It wasn't until after I had already talked for several minutes about the things I like and do not like about my current phone that it occurred to me that perhaps he (the checker at Sprouts) was just making small talk. He had seen me using it as I waited in line, asked what kind it was and mentioned he needed a new one. Apparently that was all the prompting I needed. Maybe I need to get out more.
Our downstairs neighbors are Korean and their daughter, Hope, attends kindergarten at the same school Val does. Today we were on our way to the pool and invited her to join us. Hope's mom and I get along as best we can but neither of us are very good at the other's primary language. As far as I can tell, Hope translates with about as much care and concern for accuracy as you would expect a five-year-old to have. We smile and shrug a lot and I imagine we each hope for the best, never quite sure if what we're saying is being fully or even partially understood. Today on the way to the pool, Hope observed, "I know Korean AND English," then she turned to Val, "do you know Korean?" "Nope." Val replied, then turned to me, "how come I don't know Korean?" I suggested Hope could teach her.
I hope my girls enjoy languages and pick a useful one to learn in high school. We live in such a diverse part of the world. So many of their friends are bilingual and it's such an asset to have. I'm jealous.

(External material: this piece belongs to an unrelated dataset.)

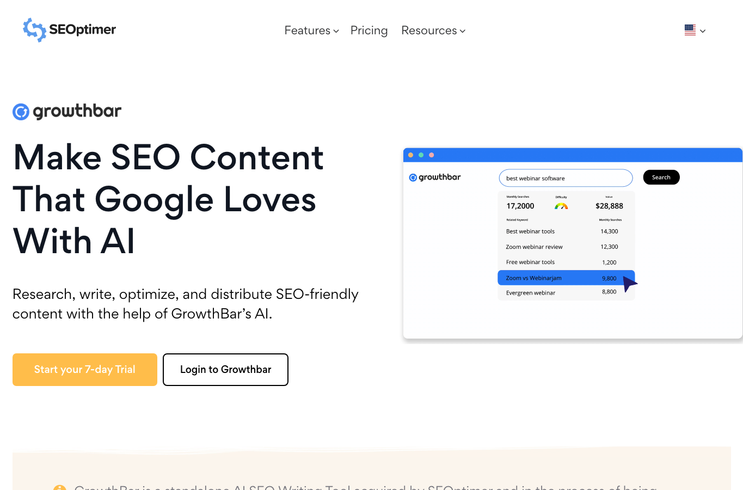The height and width of the screenshot is (490, 743).
Task: Click Login to Growthbar button
Action: [x=225, y=370]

This morning was difficult for me. Swells of anxiety, looming big and threatening and refusing to be ignored. I'm completely baffled as to how to care for myself during times like that. My toolbox is ever expanding. For the most part I try to conceal it from my children, or speak very simply about it, but this morning Elaine asked me a specific question and I mentioned something to her about feeling scared and I wasn't sure why. She stopped what she was doing to come over to me, touch my shoulder lovingly, look me gently in the eye and say encouragingly, "remember Mommy, God is with you." And then she gave me a huge hug and went back to playing.